According to the paper’s lead author, Dr Jianxuan Wu: “The new vaccine strategy attempts to ‘teach’ the bladder to more effectively fight off the attacking bacteria.”

The vaccine is administered directly into the bladder where any residual bacteria may be harboured by the patient.

The researchers reported that bladder-immunized mice effectively fought off infecting E. coli and eliminated all residual bladder bacteria, suggesting the site of administration could be an important consideration in determining the effectiveness of a vaccine.

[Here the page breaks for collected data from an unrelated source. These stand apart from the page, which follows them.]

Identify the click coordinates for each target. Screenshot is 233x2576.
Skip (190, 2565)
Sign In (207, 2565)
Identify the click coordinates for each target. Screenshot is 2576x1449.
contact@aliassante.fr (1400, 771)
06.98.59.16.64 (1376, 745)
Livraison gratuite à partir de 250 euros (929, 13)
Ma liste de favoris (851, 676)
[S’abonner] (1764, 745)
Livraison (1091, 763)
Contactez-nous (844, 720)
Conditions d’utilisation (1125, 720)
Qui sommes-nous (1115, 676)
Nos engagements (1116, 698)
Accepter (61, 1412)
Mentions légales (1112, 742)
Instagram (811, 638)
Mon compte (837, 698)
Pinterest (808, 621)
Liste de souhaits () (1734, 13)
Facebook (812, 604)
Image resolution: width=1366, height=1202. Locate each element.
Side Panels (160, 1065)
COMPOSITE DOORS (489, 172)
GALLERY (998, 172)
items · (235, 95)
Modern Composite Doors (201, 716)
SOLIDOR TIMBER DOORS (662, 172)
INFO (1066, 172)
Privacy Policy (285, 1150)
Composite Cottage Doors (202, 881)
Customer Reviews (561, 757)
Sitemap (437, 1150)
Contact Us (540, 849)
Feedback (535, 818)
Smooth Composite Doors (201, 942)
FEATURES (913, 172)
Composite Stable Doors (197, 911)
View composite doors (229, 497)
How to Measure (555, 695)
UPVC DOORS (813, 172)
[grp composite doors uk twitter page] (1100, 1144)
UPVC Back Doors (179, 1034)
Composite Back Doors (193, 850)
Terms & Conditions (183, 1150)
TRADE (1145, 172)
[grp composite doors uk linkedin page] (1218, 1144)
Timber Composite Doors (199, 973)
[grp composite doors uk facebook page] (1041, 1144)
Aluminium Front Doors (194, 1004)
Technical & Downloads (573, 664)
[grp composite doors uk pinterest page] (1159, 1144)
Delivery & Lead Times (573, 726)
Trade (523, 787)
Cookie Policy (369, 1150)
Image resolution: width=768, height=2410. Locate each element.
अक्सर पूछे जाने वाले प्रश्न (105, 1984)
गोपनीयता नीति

“We are encouraged by these findings, and since the individual components of the vaccine have previously been shown to be safe for human use, undertaking clinical studies to validate these findings could be done relatively quickly,” Dr Abraham said.

If you are unsure whether you have a UTI, symptoms can include:

  • burning on urination
  • going to the toilet more frequently
  • urgency / the feeling of needing to urinate
  • fever
  • chills
  • lower abdominal/pelvic pain
  • back pain
  • cloudy and/or smelly urine
  • urinary incontinence/ leakage of urine
  • blood in the urine
  • fatigue
  • nausea.

Older adults may also experience changes in behaviour such as confusion and agitation if they are suffering from a UTI.

Older adults are thought to be more at risk from UTIs because they may have:

  • weaker immune systems
  • associated medical conditions that causes you to retain urine more such as Alzheimer’s Disease, Parkinson’s disease, diabetes, prolapsed bladder or an enlarged prostate
  • incontinence of the bladder or bowel
  • the presence of a urinary catheter
  • a history of recurrent UTIs.
  • lower levels of estrogen (in post-menopausal women).